START Dataset content

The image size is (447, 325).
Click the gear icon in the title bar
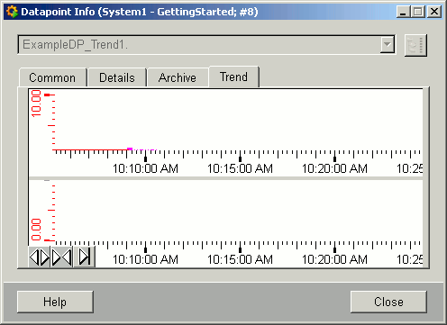[x=12, y=12]
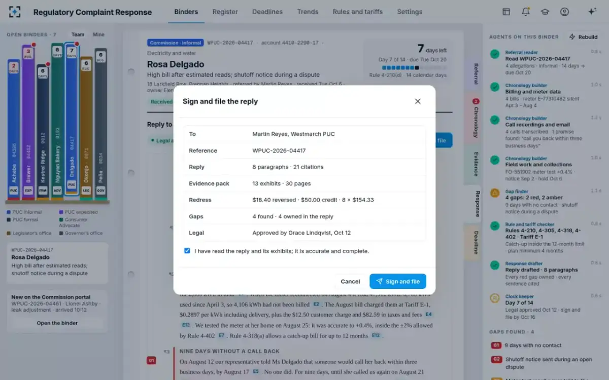Screen dimensions: 609x380
Task: Go to Rules and tariffs tab
Action: point(358,12)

END Dataset content

• What is required:
What is needed is an exact transcription of every entry, minus the pictures.

• Task answer:
The image size is (447, 325).
Click the gear icon in the title bar
[x=12, y=12]
Screen dimensions: 609x380
Task: Go to Rules and tariffs tab
Action: point(358,12)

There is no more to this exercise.